Дарен поддерживал тело девушки, пока Всеволод бинтовал. Когда лекарь почти закончил, в комнату, которая обычно отводилась для нежелательных гостей Карплезира, и которая оказалась ближе всех на пути, вошел император в сопровождении гвардейцев Собственного Конвоя.
— Снова покушение? — спросил император, закладывая обе руки за спину. Привычками, манерой держать себя с придворными Николай сильно напоминал императора Павла. Хотя отказывался признать это, ведь отец его был властным, строгим и жестоким. Император Павел также старался нагнать страха и робости на придворных, но в отличие от Павла, его сын в ближайшем окружении менялся до неузнаваемости. С людьми, которым доверял и которых ценил, он был прост в общении, щедр и заботлив.

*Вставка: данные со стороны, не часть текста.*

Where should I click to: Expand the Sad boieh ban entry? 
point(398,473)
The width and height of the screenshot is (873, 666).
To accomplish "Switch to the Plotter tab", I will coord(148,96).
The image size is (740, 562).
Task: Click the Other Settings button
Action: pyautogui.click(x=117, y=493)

Эту уловку когда-то, еще во времена учебы в Гуаде, подсказал Николаю его бывший оруженосец, а ныне командир Собственного Конвоя и Сборного полка в звании полковника лейб-гвардии. "Со всеми быть честным, добрым и понимающим нельзя, особенно императору. Проще управлять людьми, когда они видят в тебе деспотичного, властного тирана." — примерно так сказал Дарен, и Николай запомнил его слова. Дарен, искренне переживающий за друга, которому по окончании военной академии предстояло подвинуть своего дядю-регента и взойти на престол, посоветовал сохранять себя настоящего только с теми, кому он доверяет. Николай внял совету, переиначив его под себя.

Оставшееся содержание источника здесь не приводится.